Non è un caso unico: su tutte le questioni cruciali, il PD è finora riuscito nell’incredibile impresa di criticare da destra il governo più a destra della storia d’Italia. Per dirne solo alcune, ha difeso platealmente gli interessi del gruppo Benetton, gridato con veemenza alla sola vaga ipotesi di rinazionalizzare le autostrade, difeso a spada tratta (come del resto ha sempre fatto) le politiche “ordoliberiste” imposte da UE e BCE. Abbiamo un governo che finge di voler aiutare i deboli, e un’opposizione che finge di prenderlo sul serio e ribadisce che no, se uno è debole son cazzi suoi!
In un quadro del genere, una manifestazione No Tav non può che essere oggettivamente contro governo e opposizione, cioè contro il partito trasversale del capitale, cioè contro l’intero stato di cose presente.
Il movimento ha sempre celebrato l’8 dicembre. Quel giorno, nel 2005, una vasta moltitudine cacciò da Venaus le truppe d’occupazione, riconquistò la Libera Repubblica sgomberata tre giorni prima e obbligò la controparte a ritirare il progetto di allora. Progetto che oggi la stessa controparte definisce sbagliato, eccessivo e quant’altro, senza mai far notare che se un progetto sbagliato ed eccessivo venne bloccato, fu merito dei No Tav. Ai No Tav non va riconosciuto nulla, ma è la lotta a riconoscere se stessa: l’8 dicembre è una scadenza autonoma e autodeterminata. Che quest’anno venga a poche settimane di distanza dallo show delle madamin, casca solo a fagiuolo.

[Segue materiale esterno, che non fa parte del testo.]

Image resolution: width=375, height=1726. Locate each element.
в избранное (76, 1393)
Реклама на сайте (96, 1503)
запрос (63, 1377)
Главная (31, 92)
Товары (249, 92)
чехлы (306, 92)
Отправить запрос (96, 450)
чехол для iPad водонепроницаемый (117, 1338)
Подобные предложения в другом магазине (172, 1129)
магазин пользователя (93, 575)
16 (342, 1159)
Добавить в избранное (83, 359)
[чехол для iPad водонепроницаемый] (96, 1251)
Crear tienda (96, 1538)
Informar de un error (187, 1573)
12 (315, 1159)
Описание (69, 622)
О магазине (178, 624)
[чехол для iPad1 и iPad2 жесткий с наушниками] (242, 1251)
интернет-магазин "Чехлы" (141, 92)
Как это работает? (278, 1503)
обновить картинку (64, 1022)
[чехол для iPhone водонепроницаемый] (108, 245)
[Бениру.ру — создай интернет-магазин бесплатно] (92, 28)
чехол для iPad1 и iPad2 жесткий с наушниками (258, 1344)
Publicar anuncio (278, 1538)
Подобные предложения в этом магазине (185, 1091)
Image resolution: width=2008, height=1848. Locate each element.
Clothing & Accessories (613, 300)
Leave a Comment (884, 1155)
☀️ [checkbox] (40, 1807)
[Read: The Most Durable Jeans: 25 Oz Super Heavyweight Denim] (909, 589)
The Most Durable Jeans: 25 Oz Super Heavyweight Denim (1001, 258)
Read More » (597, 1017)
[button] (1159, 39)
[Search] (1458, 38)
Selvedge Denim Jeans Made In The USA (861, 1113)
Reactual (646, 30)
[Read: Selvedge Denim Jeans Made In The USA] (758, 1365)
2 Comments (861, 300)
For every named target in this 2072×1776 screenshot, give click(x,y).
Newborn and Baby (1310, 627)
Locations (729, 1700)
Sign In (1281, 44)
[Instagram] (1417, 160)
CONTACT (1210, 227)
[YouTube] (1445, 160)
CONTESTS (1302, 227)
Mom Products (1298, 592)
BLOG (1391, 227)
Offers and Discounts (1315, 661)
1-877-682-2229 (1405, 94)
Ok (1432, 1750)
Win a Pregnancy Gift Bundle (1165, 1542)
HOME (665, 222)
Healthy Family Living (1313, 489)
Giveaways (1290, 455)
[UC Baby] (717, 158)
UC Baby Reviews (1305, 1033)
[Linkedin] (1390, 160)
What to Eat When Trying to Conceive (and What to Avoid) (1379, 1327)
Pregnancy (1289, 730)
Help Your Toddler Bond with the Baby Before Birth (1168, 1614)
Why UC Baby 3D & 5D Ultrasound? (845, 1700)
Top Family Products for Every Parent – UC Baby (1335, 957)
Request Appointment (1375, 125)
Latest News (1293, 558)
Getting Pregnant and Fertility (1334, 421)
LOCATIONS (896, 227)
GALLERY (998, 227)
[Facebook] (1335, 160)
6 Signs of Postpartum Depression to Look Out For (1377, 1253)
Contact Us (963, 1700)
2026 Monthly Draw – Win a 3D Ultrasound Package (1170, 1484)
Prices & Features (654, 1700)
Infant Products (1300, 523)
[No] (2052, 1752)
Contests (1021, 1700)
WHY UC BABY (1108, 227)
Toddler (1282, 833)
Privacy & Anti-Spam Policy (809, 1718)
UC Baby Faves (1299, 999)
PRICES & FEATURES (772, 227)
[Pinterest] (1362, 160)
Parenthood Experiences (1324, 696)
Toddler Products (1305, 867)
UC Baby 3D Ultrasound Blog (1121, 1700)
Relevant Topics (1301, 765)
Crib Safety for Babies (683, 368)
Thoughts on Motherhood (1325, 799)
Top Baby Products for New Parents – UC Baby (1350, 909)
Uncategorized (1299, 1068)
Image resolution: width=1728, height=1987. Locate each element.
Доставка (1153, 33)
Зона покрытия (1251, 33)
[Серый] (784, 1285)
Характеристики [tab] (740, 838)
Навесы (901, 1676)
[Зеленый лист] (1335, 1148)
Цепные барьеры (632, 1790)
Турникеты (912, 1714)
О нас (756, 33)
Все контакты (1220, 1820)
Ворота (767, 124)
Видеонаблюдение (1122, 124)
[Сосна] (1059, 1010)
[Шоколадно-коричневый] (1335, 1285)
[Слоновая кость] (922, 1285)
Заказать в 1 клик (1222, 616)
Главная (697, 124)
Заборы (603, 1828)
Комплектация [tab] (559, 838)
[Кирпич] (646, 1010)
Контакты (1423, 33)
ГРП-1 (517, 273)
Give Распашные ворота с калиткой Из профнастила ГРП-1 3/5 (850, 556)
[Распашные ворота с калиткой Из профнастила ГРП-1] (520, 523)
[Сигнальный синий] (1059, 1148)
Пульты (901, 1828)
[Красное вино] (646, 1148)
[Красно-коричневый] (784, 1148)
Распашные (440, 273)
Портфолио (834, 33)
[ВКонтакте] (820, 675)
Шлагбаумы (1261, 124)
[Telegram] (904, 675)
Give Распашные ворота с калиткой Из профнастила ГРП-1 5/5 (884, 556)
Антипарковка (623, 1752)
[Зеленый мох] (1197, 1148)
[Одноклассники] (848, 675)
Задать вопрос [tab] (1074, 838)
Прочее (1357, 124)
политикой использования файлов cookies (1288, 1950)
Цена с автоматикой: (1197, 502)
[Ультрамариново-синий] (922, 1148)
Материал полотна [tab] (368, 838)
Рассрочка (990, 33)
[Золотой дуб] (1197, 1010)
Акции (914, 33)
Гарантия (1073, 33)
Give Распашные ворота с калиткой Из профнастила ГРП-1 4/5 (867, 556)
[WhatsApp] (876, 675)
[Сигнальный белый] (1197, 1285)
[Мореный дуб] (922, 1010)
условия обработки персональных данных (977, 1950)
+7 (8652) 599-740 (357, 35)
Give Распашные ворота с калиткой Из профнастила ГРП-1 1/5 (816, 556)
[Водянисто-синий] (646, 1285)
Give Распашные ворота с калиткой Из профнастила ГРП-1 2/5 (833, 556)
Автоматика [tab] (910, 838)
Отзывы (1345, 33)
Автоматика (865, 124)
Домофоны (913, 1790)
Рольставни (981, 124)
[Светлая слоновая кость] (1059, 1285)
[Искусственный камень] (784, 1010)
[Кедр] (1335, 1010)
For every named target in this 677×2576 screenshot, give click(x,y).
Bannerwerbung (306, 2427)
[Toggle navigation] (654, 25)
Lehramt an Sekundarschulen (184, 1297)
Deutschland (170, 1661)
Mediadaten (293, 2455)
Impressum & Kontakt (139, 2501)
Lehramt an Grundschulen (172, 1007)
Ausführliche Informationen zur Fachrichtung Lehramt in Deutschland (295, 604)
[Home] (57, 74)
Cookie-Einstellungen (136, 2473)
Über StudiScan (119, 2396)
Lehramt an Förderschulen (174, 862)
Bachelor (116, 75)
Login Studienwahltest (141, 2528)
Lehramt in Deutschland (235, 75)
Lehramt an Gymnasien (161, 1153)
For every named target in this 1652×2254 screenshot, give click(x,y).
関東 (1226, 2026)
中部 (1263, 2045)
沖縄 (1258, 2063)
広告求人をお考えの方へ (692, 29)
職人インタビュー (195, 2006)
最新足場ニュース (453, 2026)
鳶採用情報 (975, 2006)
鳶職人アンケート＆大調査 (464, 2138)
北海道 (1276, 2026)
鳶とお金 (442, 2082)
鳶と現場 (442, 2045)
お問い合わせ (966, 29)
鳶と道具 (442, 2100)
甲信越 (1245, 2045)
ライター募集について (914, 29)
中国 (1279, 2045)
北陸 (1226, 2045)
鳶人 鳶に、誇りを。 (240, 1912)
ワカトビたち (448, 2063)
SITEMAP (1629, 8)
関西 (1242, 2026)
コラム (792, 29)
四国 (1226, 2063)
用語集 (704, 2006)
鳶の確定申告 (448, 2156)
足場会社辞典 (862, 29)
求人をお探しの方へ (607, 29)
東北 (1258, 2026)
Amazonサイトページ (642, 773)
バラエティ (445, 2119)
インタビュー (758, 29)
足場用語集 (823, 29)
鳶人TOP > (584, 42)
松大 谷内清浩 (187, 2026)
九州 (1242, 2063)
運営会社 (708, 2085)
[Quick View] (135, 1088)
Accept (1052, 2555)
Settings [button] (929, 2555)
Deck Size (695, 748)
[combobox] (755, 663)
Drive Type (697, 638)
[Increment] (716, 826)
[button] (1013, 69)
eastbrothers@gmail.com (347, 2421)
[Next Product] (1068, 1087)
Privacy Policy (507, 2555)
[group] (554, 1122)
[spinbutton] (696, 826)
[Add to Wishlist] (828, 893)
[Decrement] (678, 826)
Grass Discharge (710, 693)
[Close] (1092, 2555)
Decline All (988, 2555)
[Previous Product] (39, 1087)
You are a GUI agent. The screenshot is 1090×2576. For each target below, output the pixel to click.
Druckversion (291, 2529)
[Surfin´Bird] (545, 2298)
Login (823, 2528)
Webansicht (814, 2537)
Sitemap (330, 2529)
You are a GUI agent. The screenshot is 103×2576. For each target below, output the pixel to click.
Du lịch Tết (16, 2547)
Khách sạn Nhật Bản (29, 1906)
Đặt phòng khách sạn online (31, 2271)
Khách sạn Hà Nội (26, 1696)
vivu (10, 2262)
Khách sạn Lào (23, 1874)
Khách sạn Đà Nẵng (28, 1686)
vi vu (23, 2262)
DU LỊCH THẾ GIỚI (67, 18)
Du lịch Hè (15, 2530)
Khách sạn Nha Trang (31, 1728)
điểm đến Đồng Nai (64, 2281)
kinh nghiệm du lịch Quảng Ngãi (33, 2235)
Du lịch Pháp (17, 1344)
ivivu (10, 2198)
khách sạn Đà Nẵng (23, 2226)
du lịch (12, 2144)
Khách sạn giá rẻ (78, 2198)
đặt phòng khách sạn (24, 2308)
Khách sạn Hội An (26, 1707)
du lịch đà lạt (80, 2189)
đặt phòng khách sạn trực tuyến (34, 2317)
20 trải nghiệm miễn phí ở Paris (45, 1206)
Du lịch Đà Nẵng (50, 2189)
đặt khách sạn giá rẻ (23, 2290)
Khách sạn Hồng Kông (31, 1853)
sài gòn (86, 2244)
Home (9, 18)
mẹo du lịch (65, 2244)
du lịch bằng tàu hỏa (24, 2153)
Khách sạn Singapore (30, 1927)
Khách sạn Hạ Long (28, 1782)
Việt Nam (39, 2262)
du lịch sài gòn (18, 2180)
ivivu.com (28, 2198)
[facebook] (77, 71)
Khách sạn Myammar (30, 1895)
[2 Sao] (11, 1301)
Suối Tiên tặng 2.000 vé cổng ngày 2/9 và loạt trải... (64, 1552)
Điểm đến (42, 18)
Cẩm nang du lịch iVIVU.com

Dove c’è lotta vera e radicale – nel senso che va alla radice dei problemi –  le contraddizioni si acuiscono e le tendenze a venire si vedono prima. In tutti questi anni, la Valsusa ha anticipato molte tendenze nazionali. Oggi anticipa la ripresa delle lotte a tutto campo, oltre e contro ogni illusione di appoggio tattico a Tizio contro Caio o a Caio contro Sempronio. «La necessità di superare le illusioni sulla propria condizione è la necessità di superare una condizione che ha bisogno di illusioni», scrisse il giovane Marx. Il movimento No Tav è solo, e quindi potenzialmente con tutte e tutti. Oggi ancora non si vede, ma ben presto si vedrà.
Un altro 8 dicembre, e siamo ancora qui. Il movimento No Tav, e tutte le sue compagne e compagni di strada. Ancora per strada. Ancora a sfidare l’Entità. Andiamo a Torino, per scrivere una pagina futura.